Beberapa penguasa di Jepang pada zaman kuno menerima agama Buddha sebagai pedoman hidup. Pangeran Shotoku (574-621), di bawah pemerintahan Ratu Suiko banyak berperan dalam perkembangan agama Buddha di Jepang, misalnya dengan mendirikan Vihra Horyuji dan menulis banyak komentar mengenai ketiga kitab suci agama Buddha. Pada periode ini tercatat enam aliran agama Buddha yang diperkenalkan dan berkembang di Jepang, yakni : Kusha (aliran Abhidharmakosa), Sanron (aliran Tiga Kitab Suci dari Madyamika), Jojitsu (aliran Satyasiddhi-sastra), Kegon (aliran Avatamsaka), Hosso (aliran Dharma-laksana), Ratsu (aliran Vinaya).

3.Korea
Negeri Korea mulai mengenal agama Buddha pada awal abad ke-4 M. Pada masa itu semenanjung Korea terbagi dalam tiga wilayah, yakni Koguryu (di utara), Pakche (barat daya), dan Silla (tenggara). Sejarah agama Buddha di ketiga wilayah tersebut tidak sama.
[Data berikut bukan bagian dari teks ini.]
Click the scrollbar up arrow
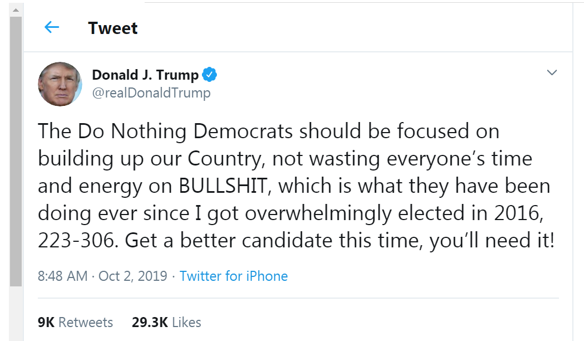This screenshot has height=341, width=584. [16, 11]
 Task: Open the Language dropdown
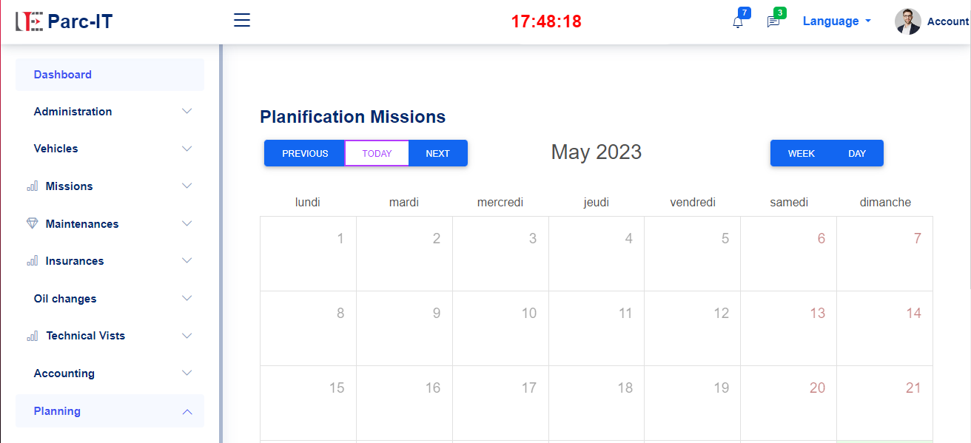coord(836,21)
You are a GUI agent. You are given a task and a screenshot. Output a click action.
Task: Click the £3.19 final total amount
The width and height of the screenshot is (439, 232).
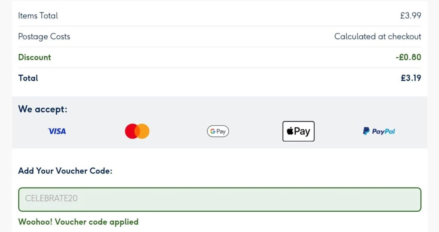coord(411,78)
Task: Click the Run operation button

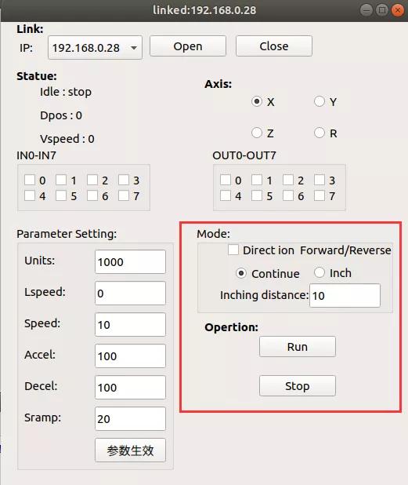Action: [x=298, y=347]
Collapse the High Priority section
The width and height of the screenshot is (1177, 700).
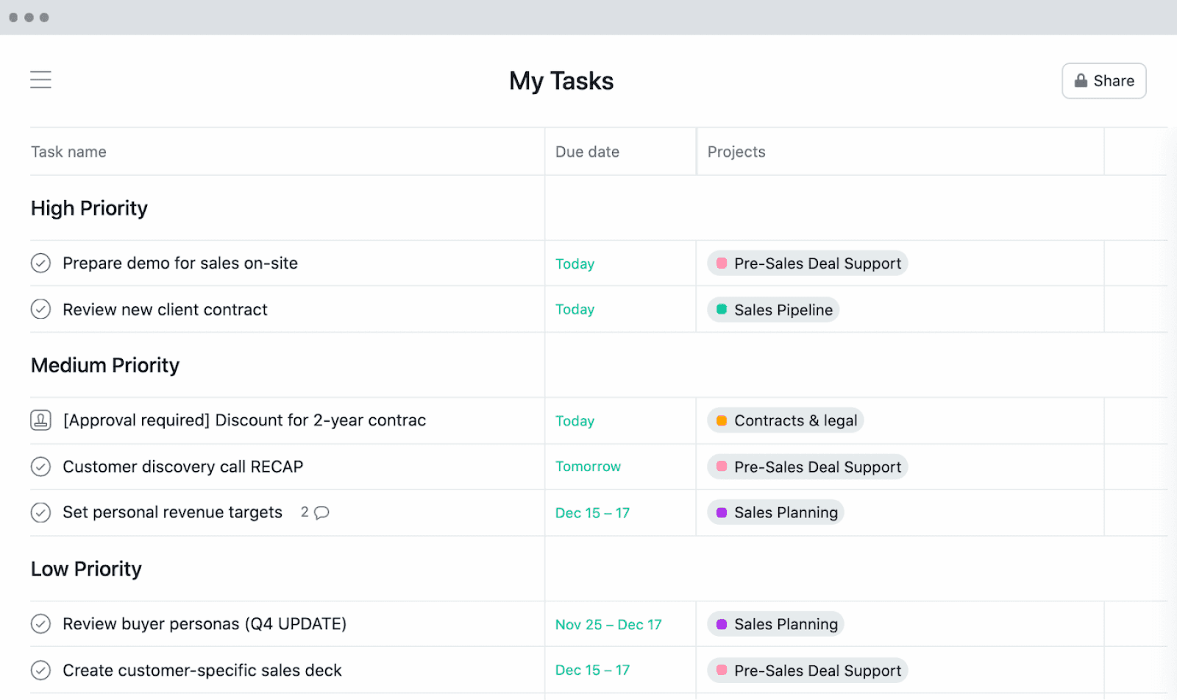pyautogui.click(x=89, y=208)
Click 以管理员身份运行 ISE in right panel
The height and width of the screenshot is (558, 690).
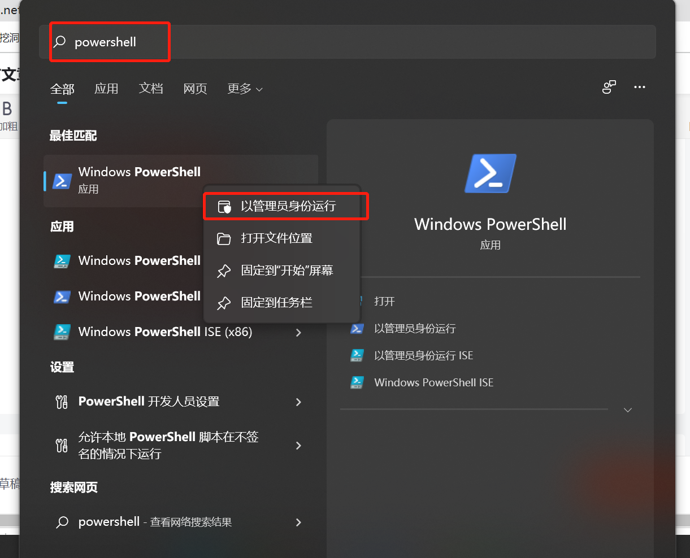(x=423, y=355)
Agama Buddha untuk pertama kali dibawa ke Koguryo oleh seorang bhiku bangsa China pada tahun 372. Dua belas tahun kemudian agama Buddha baru tiba di Pakche dan diperkenalkan oleh Bhiku Marananda dari Asia Tengah. Sedangkan Silla adalah wilayah terakhir yang mengenal agama Buddha, yakni sekitar 30 tahun setelah agama Buddha diperkenalkan di Koguryu. Peranan Korea dalam sejarah agama Buddha terletak pada kedudukannya sebagai jembatan penyeberangan agama Buddha dari China ke Jepang. Meskipun agama Buddha di semenanjung Korea diterima oleh kerajaan-kerajaan setempat, namun sejarah tidak mencatat kemajuan dari ajaran agama Buddha.Zaman keemasan agama Buddha di Korea terjadi pada masa pemerintahan dinasti Wang (abad ke-1). Sebelum itu, agama Buddha terpisah-pisah dan terpengaruh oleh dinasti Silla serta banyak bhiku pergi ke China untuk belajar agama Buddha. Beberapa di antara mereka adalah Yuan Ts'o (613-683) dari aliran Fa Sian, Yuan Hiao (617-670) dan Yi Slang (625-702) dari aliran Houa Yen. Setelah abad ke-11, agama Buddha yang semula hanya dipeluk oleh para aristocrat dari dinasti Silla, mulai diterima oleh masyarakat umum berkat usahausaha yang dilakukan bhiku Yi Tien, bhiku P'u Chao, dan lain-lain. Bhiku Yi T'ien terkenal dengan editing katalog kitab Tripiaka China (disebut Yi T'ien Lit) setelah belajar agama Buddha di China dan menyebarkan pandangan aliran Houa Yen dan T'ien T'ai di Korea. Bhiku Yi T'ien juga menulis beberapa naskah agama Buddha dalam bahasa Korea. Sedangkan

bhiku P'u Chao di kemudian hari memperkenalkan ajaran Zen di Korea. Ajaran Zen ini memegang kekuasaan. Ketika kekuasaan dinasti Wang atas semenanjung Korea diambil alih oleh dinasti Yuan dari kemaharajaan Mongol, maka agama Buddha di Korea banyak dipengaruhi oleh Lamaisme (Tibet). Setelah dinasti Yuan dikalahkan oleh dinasti Rhee dari Chosen, Korea, maka dinasti ini menerima ajaran Kong Hu Chu dan membenamkan agama Buddha. Meski terdapat pergantian penguasa di semenanjung Korea, agama Buddha tetap bertahan karena telah merakyat Agama Buddha pada zaman modern di Korea, sesunguhnya adalah agama Buddha Zen dengan tetap mempercayai Buddha Amitabha atau Bodhisatva Maitreya.